Savannah Red Rice - Just Like Grandmother Used to Make
Red Rice - Savannah style
My husband's Grandmother was a genuine Steel Magnolia. Born and raised in Savannah, Georgia, cooking was as vital a part of a young woman's upbringing as Sunday church and Cotillion.
When she went on to her reward at the ripe old age of 84, the one possession of Grandmother's that we (me and four sister-in-laws) fought over was not her diamonds or her antique furniture. It was her favorite frying pan. It didn't even have a handle any more. But it was so seasoned to perfection, you could cook rocks in it, and if you placed them on your head your tongue would beat your brains out to get to them.
To this day, 20-some years after her passing, I still dream about her fried chicken: crispy on the outside and juicy on the inside. And I would give anything to go back in time and take back all the steamed cabbage and fried okra I politely passed around the supper table without taking any, because I was raised by mid-westerners and didn't know what I was missing. I know now. How I kick myself for the foolishness of youth.
When I did grow up a little and realized not just anybody could cook like Grandmother, I asked her for some of her recipes. "Oh, honey, just come watch me. I don't write anything down." So I did - many times. But if she started the process by saying "Now, honey, there is nothing to it" I knew, beyond the shadow of a doubt, that mine would never, ever taste like hers. She moved around a kitchen like a ballerina on stage. She'd throw in a pinch of this and a dollop of that. But what it really came down to was timing. No matter how many times I watched her fry chicken, I would never master her sense of in just what order to do what, at what temperature, and for how long. With her, it was innate. She possessed that mysterious mastery that only comes from doing the same thing, over and over again, across a period of 70-some years - and always with a dollop of love.
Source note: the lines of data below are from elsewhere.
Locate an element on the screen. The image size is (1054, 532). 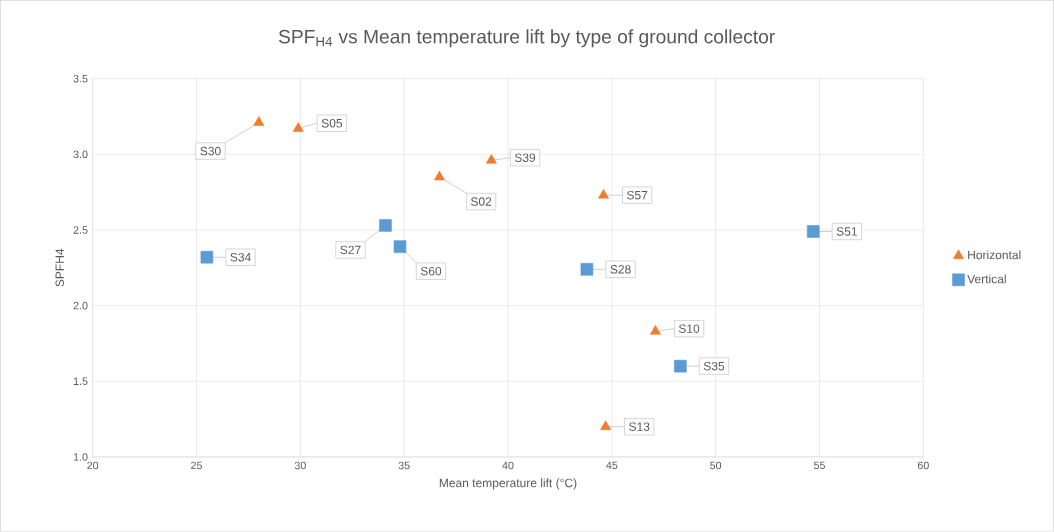
annotation: S10 is located at coordinates (689, 329).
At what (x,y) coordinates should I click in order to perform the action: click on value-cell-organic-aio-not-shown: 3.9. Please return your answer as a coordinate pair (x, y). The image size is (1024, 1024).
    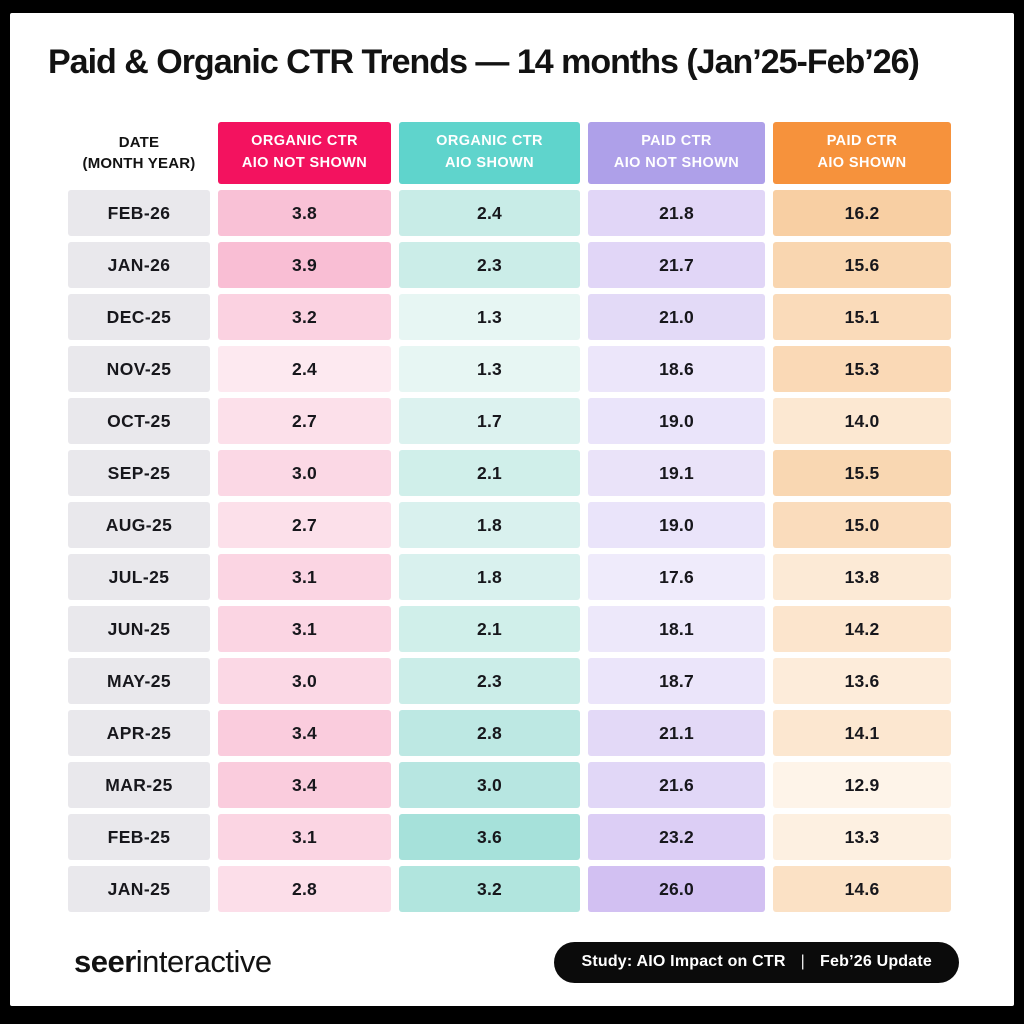
    Looking at the image, I should click on (304, 265).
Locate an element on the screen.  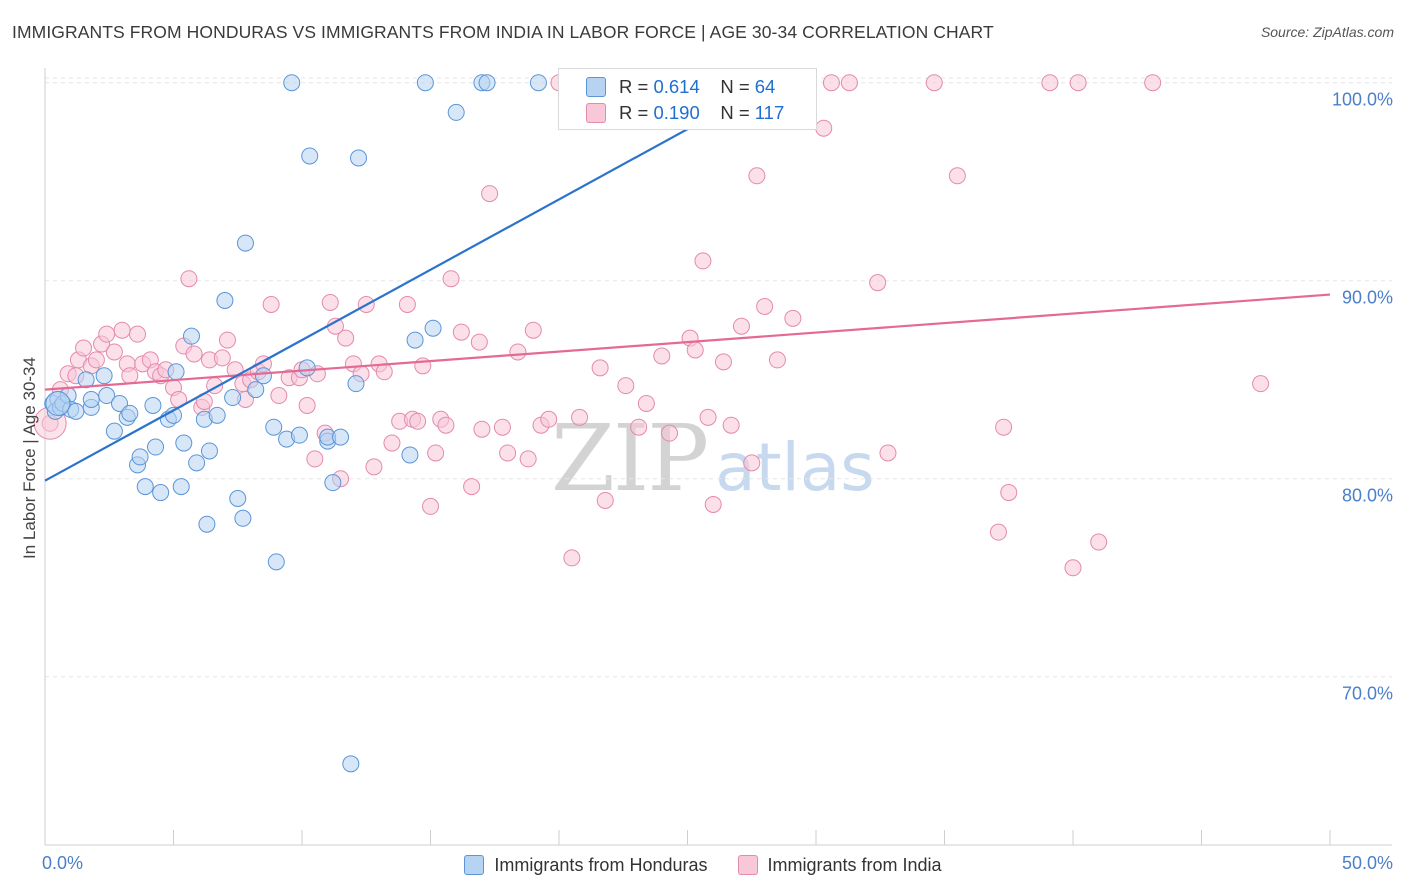
correlation-stats-box: R = 0.614 N = 64 R = 0.190 N = 117 is located at coordinates (688, 99).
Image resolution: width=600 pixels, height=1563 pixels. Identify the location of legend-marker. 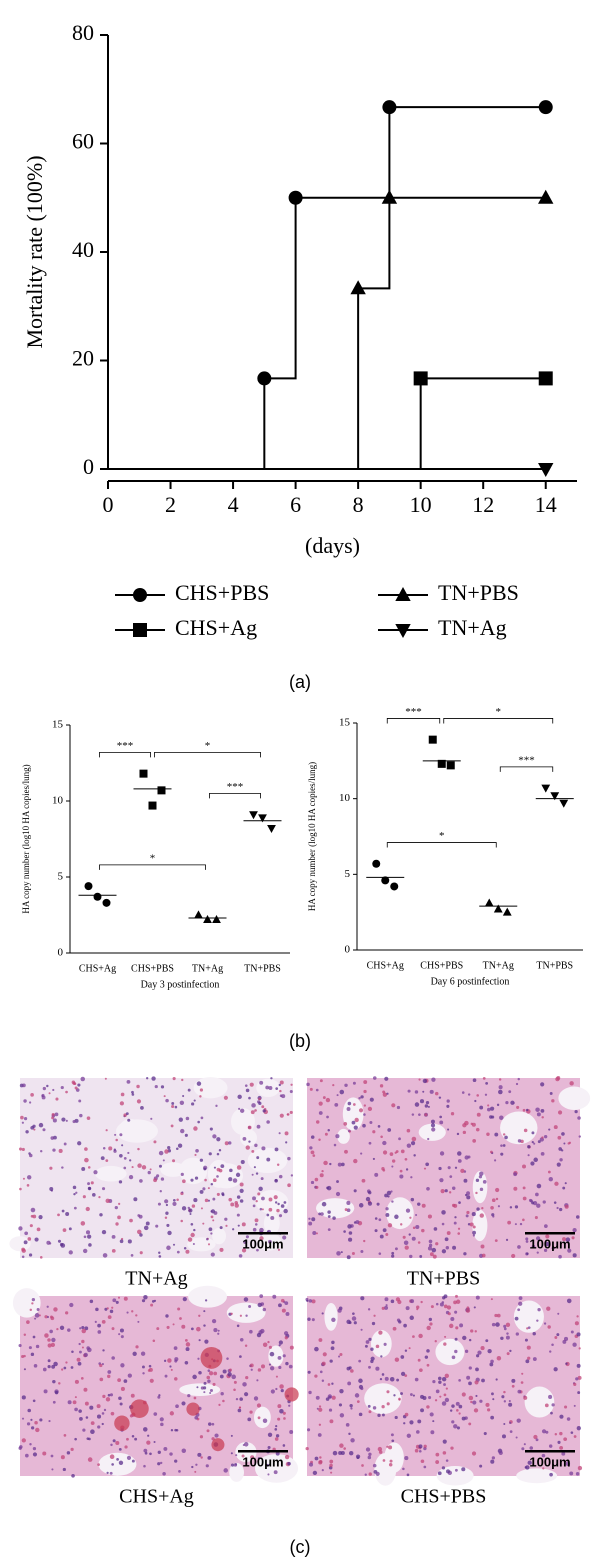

When I get to Heaven, I'll look for the mansion with African violets on the window sill and know that's where I'll find the great fried chicken, steamed cabbage, fried okra, and Savannah red rice, which is the recipe I'm sharing today. It's the only one of Grandmother's masterpieces I've ever even come close to getting just right.
Jones Street - site of Mrs. Wilkes Boarding House
- 6 - 8 strips bacon
- 1 large onion (preferably Vidalia)
- 1 large can diced tomatoes
- 1 small can tomato sauce
- 4 cups water
- 2 cups rice, long cooking
- 2 bay leaves
- 1 teaspoon chili powder
- 1 tablespoon parsley
- to taste Tobasco
- 1 teaspoon sugar, Important to reduce acidity of tomatoes
Port of Savannah
- Cut bacon and onion into small pieces. Fry until bacon is crispy and onion is opaque - not brown.
- Add canned tomatoes and tomato sauce and all seasonings. Stir well.
- Add water and bring to boil.
- Add rice, cover, simmer 20 minutes on low. It is OK for the bottom rice to get a little brown, (like the picture at the top of this hub) but be careful not to let it stick or burn. Lift with a spatula to check near the end of the cook time being careful not to break the rice too much.
A streetview in Savannah
Adjust seasonings to your taste
Don't expect to get this dish's seasonings exactly to your taste on your first try. Adjust them on each try. You'll notice I didn't even list salt and pepper. I would add some during the preparation, but I would not presume to list the exact measurement. It is easier to add on the table than it is to remove too much on the stove. And by all means, cook until the rice is done, no matter what cook time I list.
One last instruction: This dish always tastes better when it is shared by a loving family or group of close friends. Don't forget to include that important ingredient!
As Grandmother would say, y'all enjoy!